Which lines of the records contain the word "Viewport"? Pull out each one and copy it in full.

> [Data rows]
+-------+

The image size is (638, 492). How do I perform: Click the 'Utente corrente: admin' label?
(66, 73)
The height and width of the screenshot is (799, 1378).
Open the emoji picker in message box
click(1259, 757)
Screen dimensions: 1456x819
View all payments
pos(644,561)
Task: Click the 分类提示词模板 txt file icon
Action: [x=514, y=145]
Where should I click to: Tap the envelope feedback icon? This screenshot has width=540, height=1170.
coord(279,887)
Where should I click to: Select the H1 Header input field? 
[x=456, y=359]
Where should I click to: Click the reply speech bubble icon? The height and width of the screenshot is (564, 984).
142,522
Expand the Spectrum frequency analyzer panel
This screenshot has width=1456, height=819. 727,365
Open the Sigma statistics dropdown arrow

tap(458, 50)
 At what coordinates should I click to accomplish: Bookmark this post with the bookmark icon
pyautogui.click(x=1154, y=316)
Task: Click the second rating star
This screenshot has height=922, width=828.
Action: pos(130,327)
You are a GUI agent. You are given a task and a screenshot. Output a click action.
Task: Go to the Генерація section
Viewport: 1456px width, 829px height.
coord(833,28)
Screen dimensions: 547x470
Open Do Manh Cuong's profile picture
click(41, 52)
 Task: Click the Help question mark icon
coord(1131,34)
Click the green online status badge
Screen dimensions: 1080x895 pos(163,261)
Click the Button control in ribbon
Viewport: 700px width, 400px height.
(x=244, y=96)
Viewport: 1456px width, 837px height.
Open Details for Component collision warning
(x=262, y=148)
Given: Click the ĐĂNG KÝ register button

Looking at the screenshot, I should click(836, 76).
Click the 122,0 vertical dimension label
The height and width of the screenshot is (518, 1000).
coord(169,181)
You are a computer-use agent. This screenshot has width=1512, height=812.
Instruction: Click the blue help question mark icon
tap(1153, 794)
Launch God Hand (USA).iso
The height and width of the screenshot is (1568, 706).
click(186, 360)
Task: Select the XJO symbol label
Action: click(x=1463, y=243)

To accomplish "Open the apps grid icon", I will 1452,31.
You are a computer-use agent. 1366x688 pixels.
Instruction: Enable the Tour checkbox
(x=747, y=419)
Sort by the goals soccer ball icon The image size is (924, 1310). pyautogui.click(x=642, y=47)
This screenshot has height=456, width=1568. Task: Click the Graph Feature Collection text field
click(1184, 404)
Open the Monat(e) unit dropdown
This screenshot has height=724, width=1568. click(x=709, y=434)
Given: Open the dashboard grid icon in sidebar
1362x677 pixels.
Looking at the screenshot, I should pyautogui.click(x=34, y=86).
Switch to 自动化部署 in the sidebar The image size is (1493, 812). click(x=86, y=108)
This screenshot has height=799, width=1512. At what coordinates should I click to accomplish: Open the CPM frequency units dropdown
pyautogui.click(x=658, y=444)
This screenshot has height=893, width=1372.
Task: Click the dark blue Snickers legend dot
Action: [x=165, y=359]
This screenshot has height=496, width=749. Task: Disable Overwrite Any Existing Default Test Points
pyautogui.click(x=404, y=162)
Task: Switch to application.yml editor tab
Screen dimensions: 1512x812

+-------+

> [Reply]
Viewport: 1456px width, 829px height.
Viewport: 700px width, 400px height.
Viewport: 1456px width, 837px height.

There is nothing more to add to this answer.